* [TASK INPUTS]:
=-=-=-=-=

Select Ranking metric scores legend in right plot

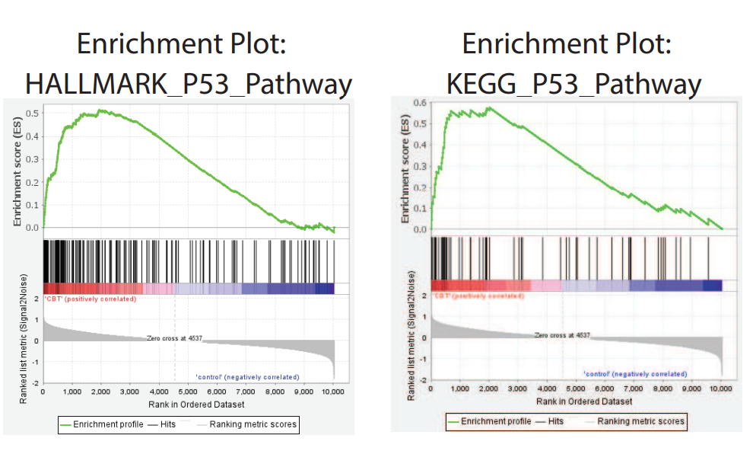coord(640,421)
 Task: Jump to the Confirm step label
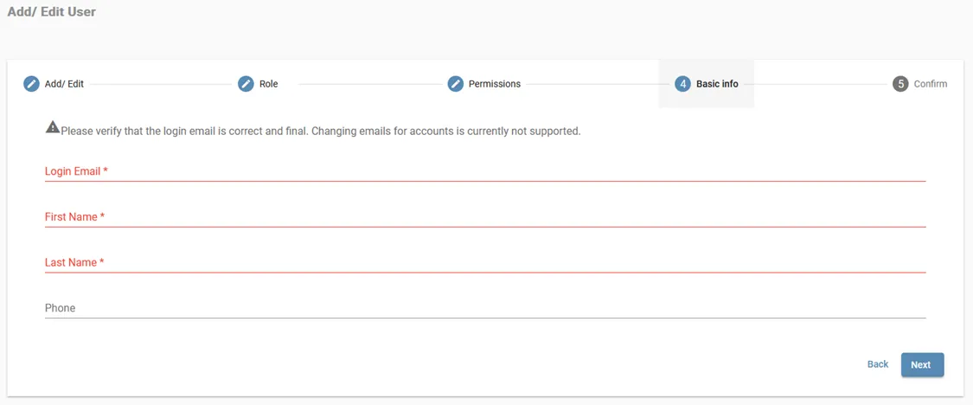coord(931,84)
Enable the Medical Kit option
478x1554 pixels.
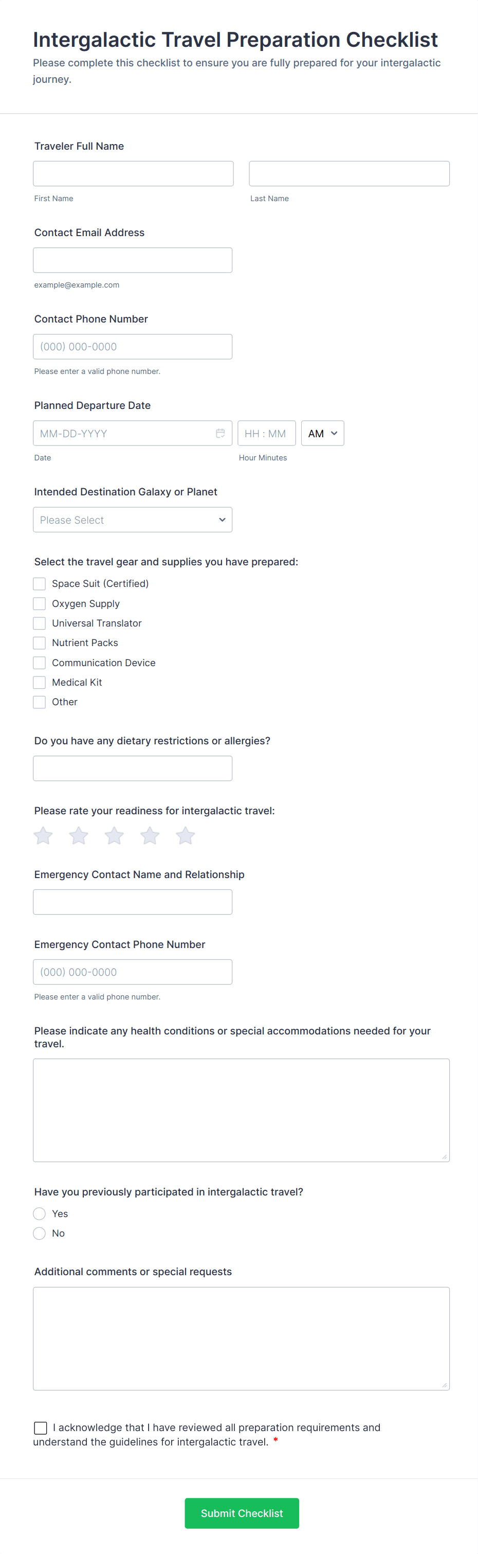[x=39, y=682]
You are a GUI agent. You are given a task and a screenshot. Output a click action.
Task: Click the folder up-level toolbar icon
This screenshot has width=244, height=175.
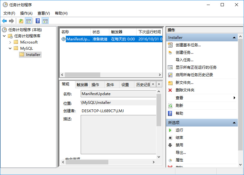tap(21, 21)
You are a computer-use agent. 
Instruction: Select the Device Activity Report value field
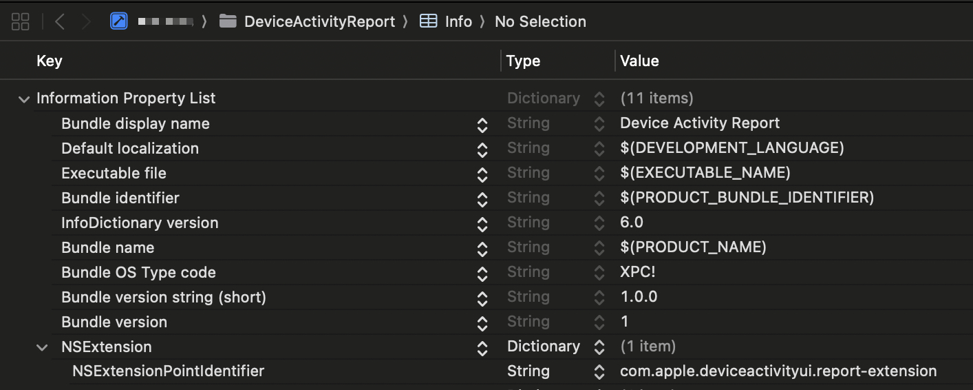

=-=-=-=-=

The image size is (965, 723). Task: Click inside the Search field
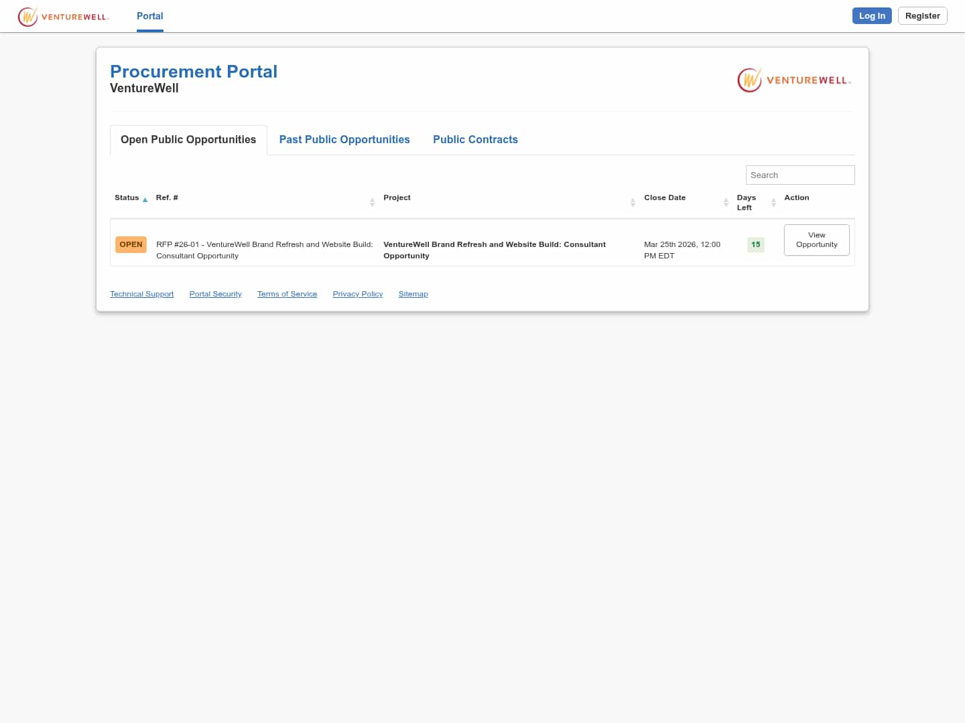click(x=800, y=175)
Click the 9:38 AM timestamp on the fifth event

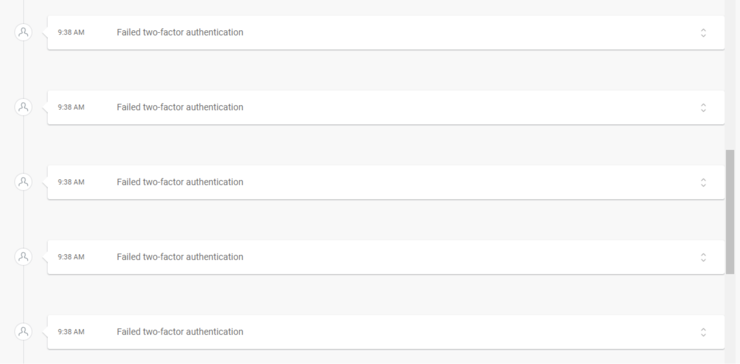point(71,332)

=-=-=-=-=

* [WHAT THE TASK ASKS]: Among the entries, how many lines hold the word "agent"? Please answer with only that number.

* [RESULT OF THE EXERCISE]: 2